Two Wendover men became casualties in June. Corporal Gordon Carter was a regular soldier serving with the Bucks Hussars. He was killed in Egypt a week after his 21st birthday. He was the son of Mr and Mrs Thomas Carter of the High Street and before joining up he frequently helped his father in the forge. Sergeant Leonard Wells of the Bedfordshire Regiment was severely wounded in both legs and spent some weeks recuperating in the Sheffield Royal Infirmary where he was visited by his wife Martha and other members of his family who lived on Aylesbury Street. Leonard Wells, who had a leg amputated, eventually arrived home in December 1917. He died in 1975 aged 81.

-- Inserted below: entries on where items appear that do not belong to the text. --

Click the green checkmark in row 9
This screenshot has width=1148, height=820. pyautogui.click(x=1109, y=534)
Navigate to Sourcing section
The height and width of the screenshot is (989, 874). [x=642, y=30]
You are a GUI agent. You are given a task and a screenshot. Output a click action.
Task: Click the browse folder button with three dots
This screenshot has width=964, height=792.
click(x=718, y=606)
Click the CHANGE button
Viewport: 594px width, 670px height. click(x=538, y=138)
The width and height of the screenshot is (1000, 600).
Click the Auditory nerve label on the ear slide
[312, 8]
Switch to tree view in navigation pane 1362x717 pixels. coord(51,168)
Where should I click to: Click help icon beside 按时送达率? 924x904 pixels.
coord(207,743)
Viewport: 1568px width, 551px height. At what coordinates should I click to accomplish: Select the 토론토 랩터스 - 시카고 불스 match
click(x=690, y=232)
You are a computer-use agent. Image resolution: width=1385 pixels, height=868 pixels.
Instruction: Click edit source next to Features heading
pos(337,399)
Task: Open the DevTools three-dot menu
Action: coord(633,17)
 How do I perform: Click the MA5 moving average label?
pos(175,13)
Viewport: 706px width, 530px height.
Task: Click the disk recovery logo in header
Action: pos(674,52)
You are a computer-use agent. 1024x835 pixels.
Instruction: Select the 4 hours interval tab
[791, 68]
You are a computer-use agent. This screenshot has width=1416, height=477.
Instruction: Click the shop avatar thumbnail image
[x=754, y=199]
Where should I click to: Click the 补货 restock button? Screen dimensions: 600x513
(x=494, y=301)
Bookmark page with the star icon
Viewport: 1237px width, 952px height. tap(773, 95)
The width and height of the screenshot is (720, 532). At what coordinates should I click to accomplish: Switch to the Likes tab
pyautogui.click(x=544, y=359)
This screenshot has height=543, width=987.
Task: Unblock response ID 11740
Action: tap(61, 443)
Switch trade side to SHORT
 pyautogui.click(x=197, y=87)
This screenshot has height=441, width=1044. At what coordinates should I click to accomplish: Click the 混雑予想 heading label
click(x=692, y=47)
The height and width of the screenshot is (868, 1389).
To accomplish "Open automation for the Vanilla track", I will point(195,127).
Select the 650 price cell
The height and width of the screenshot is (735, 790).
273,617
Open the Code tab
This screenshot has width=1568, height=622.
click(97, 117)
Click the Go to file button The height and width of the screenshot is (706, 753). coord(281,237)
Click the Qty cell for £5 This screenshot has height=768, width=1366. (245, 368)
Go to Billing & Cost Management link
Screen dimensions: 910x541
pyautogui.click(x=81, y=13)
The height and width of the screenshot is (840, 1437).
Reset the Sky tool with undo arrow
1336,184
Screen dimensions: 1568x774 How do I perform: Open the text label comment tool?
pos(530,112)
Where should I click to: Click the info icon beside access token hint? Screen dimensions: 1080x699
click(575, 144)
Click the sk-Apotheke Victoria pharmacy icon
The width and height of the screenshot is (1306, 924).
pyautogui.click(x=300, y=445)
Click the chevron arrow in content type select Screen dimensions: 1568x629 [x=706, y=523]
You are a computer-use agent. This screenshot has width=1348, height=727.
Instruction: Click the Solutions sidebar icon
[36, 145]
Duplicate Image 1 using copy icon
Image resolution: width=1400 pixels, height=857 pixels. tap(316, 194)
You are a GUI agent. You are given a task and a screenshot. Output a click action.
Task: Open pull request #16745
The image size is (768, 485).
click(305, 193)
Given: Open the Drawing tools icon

At the Assize Court Thomas Balshaw of the Royal Flying Corps, stationed at Halton, was found guilty of stealing a motor cycle and chassis, valued at £55 from a Halton colleague, Arthur Jones. Balshaw had been remanded in custody in April 1917, but had escaped from his cell by removing a bar from his cell window. He later contacted Jones and offered to sell the motorcycle back to him. Balshaw was again arrested and it was revealed that he had a Borstal background and been sentenced to eighteen months hard labour in 1916. In total he had stolen property to the value of £627 and he admitted that he had unlawfully taken over 100 motor cycles from all over the country. Balshaw told the court that he was separated from his wife and since then he had been “playing fast and loose” and that he had no object in life. Balshaw had been released from prison in 1916 on condition that he joined the forces. At the Assizes, Balshaw was told that he disgraced the uniform he wore and was sentenced to three years penal servitude.